● WHAT NEEDS TO BE DONE
What is needed is an exact copy of the data that follows.

● Dataset entries

=== Section Start ===

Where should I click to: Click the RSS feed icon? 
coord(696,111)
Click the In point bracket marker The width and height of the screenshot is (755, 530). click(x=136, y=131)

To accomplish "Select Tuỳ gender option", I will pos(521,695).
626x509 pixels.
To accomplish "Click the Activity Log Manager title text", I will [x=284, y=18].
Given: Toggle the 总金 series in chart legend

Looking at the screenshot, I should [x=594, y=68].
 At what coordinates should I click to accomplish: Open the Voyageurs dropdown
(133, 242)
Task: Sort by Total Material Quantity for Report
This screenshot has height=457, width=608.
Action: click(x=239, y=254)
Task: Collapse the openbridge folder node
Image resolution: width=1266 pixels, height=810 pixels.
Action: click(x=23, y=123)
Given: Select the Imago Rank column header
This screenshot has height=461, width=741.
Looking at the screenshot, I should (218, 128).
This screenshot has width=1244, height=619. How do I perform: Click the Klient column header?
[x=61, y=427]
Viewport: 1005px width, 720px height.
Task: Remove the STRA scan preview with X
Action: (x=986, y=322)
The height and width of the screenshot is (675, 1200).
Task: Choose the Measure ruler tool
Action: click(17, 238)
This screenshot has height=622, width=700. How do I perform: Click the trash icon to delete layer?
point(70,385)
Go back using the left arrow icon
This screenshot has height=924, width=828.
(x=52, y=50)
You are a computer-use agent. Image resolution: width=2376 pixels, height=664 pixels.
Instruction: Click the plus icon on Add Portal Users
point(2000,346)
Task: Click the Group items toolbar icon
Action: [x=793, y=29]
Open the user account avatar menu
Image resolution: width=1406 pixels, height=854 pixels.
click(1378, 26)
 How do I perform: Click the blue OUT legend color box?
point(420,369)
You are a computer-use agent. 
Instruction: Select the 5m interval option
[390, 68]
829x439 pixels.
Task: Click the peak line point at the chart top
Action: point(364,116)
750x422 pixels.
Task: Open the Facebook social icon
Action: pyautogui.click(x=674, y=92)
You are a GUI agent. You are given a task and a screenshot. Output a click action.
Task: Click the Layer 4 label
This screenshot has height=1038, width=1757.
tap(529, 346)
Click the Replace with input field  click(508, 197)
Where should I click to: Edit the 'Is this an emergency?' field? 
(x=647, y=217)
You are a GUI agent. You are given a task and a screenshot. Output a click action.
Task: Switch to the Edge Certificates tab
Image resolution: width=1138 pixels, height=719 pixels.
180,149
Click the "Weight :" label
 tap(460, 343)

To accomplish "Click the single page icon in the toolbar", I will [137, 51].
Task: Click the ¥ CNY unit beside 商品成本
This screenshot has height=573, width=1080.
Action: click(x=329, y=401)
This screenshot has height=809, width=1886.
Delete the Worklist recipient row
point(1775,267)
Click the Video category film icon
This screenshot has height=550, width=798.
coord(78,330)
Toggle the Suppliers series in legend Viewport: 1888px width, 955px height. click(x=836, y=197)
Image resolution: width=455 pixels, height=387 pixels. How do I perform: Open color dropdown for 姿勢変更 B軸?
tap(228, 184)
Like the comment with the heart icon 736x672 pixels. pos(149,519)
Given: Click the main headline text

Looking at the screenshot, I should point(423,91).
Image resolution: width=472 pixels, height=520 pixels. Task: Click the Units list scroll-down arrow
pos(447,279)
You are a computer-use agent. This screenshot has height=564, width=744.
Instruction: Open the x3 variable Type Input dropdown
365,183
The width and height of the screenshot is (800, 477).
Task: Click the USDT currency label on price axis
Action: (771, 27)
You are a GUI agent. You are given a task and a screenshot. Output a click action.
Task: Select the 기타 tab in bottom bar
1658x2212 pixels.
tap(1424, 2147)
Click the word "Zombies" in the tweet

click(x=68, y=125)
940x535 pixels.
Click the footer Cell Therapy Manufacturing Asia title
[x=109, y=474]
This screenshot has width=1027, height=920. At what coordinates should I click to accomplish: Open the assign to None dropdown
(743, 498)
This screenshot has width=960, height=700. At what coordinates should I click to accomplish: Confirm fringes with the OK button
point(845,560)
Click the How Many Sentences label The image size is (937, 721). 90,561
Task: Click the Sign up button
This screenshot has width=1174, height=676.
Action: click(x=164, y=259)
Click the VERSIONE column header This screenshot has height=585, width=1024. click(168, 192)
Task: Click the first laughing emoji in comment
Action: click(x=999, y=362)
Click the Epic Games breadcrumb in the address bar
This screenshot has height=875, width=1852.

=== Section End ===

● ANSWER BELOW
Where should I click to: Click the RSS feed icon? 
coord(696,111)
Click the In point bracket marker The width and height of the screenshot is (755, 530). click(x=136, y=131)

To accomplish "Select Tuỳ gender option", I will pos(521,695).
626x509 pixels.
To accomplish "Click the Activity Log Manager title text", I will [x=284, y=18].
Given: Toggle the 总金 series in chart legend

Looking at the screenshot, I should [x=594, y=68].
 At what coordinates should I click to accomplish: Open the Voyageurs dropdown
(133, 242)
Task: Sort by Total Material Quantity for Report
This screenshot has height=457, width=608.
Action: click(x=239, y=254)
Task: Collapse the openbridge folder node
Image resolution: width=1266 pixels, height=810 pixels.
Action: click(x=23, y=123)
Given: Select the Imago Rank column header
This screenshot has height=461, width=741.
Looking at the screenshot, I should (218, 128).
This screenshot has width=1244, height=619. How do I perform: Click the Klient column header?
[x=61, y=427]
Viewport: 1005px width, 720px height.
Task: Remove the STRA scan preview with X
Action: (x=986, y=322)
The height and width of the screenshot is (675, 1200).
Task: Choose the Measure ruler tool
Action: click(17, 238)
This screenshot has height=622, width=700. How do I perform: Click the trash icon to delete layer?
point(70,385)
Go back using the left arrow icon
This screenshot has height=924, width=828.
(x=52, y=50)
You are a computer-use agent. Image resolution: width=2376 pixels, height=664 pixels.
Instruction: Click the plus icon on Add Portal Users
point(2000,346)
Task: Click the Group items toolbar icon
Action: [x=793, y=29]
Open the user account avatar menu
Image resolution: width=1406 pixels, height=854 pixels.
click(1378, 26)
 How do I perform: Click the blue OUT legend color box?
point(420,369)
You are a computer-use agent. 
Instruction: Select the 5m interval option
[390, 68]
829x439 pixels.
Task: Click the peak line point at the chart top
Action: point(364,116)
750x422 pixels.
Task: Open the Facebook social icon
Action: pyautogui.click(x=674, y=92)
You are a GUI agent. You are given a task and a screenshot. Output a click action.
Task: Click the Layer 4 label
This screenshot has height=1038, width=1757.
tap(529, 346)
Click the Replace with input field  click(508, 197)
Where should I click to: Edit the 'Is this an emergency?' field? 
(x=647, y=217)
You are a GUI agent. You are given a task and a screenshot. Output a click action.
Task: Switch to the Edge Certificates tab
Image resolution: width=1138 pixels, height=719 pixels.
180,149
Click the "Weight :" label
 tap(460, 343)

To accomplish "Click the single page icon in the toolbar", I will [137, 51].
Task: Click the ¥ CNY unit beside 商品成本
This screenshot has height=573, width=1080.
Action: click(x=329, y=401)
This screenshot has height=809, width=1886.
Delete the Worklist recipient row
point(1775,267)
Click the Video category film icon
This screenshot has height=550, width=798.
coord(78,330)
Toggle the Suppliers series in legend Viewport: 1888px width, 955px height. click(x=836, y=197)
Image resolution: width=455 pixels, height=387 pixels. How do I perform: Open color dropdown for 姿勢変更 B軸?
tap(228, 184)
Like the comment with the heart icon 736x672 pixels. pos(149,519)
Given: Click the main headline text

Looking at the screenshot, I should point(423,91).
Image resolution: width=472 pixels, height=520 pixels. Task: Click the Units list scroll-down arrow
pos(447,279)
You are a computer-use agent. This screenshot has height=564, width=744.
Instruction: Open the x3 variable Type Input dropdown
365,183
The width and height of the screenshot is (800, 477).
Task: Click the USDT currency label on price axis
Action: (771, 27)
You are a GUI agent. You are given a task and a screenshot. Output a click action.
Task: Select the 기타 tab in bottom bar
1658x2212 pixels.
tap(1424, 2147)
Click the word "Zombies" in the tweet

click(x=68, y=125)
940x535 pixels.
Click the footer Cell Therapy Manufacturing Asia title
[x=109, y=474]
This screenshot has width=1027, height=920. At what coordinates should I click to accomplish: Open the assign to None dropdown
(743, 498)
This screenshot has width=960, height=700. At what coordinates should I click to accomplish: Confirm fringes with the OK button
point(845,560)
Click the How Many Sentences label The image size is (937, 721). 90,561
Task: Click the Sign up button
This screenshot has width=1174, height=676.
Action: click(x=164, y=259)
Click the VERSIONE column header This screenshot has height=585, width=1024. click(168, 192)
Task: Click the first laughing emoji in comment
Action: click(x=999, y=362)
Click the Epic Games breadcrumb in the address bar
This screenshot has height=875, width=1852.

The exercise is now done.